For visuospatial short-term memory, the best model included group, Raven test, n-back test, and open-mindedness. Here, for all numerical predictors except for open-mindedness, the contribution of the predictor was positive: The higher the value of the predictor, the better the short-term-memory performance was. This result stresses once more the role of higher cognitive functions in short-term-memory performance. Open-mindedness contributed negatively to visuospatial performance. This result is unexpected given that previous literature has observed that open-mindedness is positively associated with cognitive performance (e.g., Harris, 2004) and could be a factor explaining the advantage of the musicians over the nonmusicians in cognitive tasks (Corrigall et al., 2013). Further research is needed to understand the role of open-mindedness in cognitive performance.
Overall, musicians performed better than nonmusicians in all short-term-memory tasks. Only two predictors emerged in all models explaining the difference in performance between groups: a measure of fluid intelligence and a measure of executive functions. Musical expertise contributes to explain differences in music and visuospatial short-term memory but not in verbal short-term memory.

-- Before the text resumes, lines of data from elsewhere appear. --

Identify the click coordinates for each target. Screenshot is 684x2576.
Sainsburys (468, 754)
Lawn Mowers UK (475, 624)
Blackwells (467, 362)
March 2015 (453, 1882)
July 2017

Exploratory analyses: meta-analyses on control variables
In further exploratory analyses, we investigated whether musicians and nonmusicians differed along the various measures collected in the study. Although the two groups were recruited with the aim of being directly comparable (musicians and nonmusicians were matched for gender, age, and education), several differences were observed between musicians and nonmusicians. Musicians were much more musical than nonmusicians in both performance tests and self-assessment tools. Small differences were also observed in higher cognitive faculties, such as fluid and crystallized intelligence, and executive functions (e.g., Arndt et al., 2023; Clayton et al., 2016; Criscuolo et al., 2019). Altogether with the advantages in music, verbal, and visuospatial short-term-memory tasks, these results may remind one of a classic observation in psychology that dates back to Spearman’s “positive manifold” (Spearman, 1904): Individuals performing well in one cognitive task tend to perform well also in other cognitive tasks. In other words, it is possible that the small and constant musicians’ advantage observed throughout the various cognitive measures reflects a general advantage in g-factor (e.g., Floyd et al., 2021), which, in turn, influences performances in the different cognitive tasks. Here, large differences in cognitive performance between musicians and nonmusicians emerged only when the tasks tapped into the musicians’ expertise (e.g., music memory), whereas all other cognitive tasks had small and comparable effect sizes.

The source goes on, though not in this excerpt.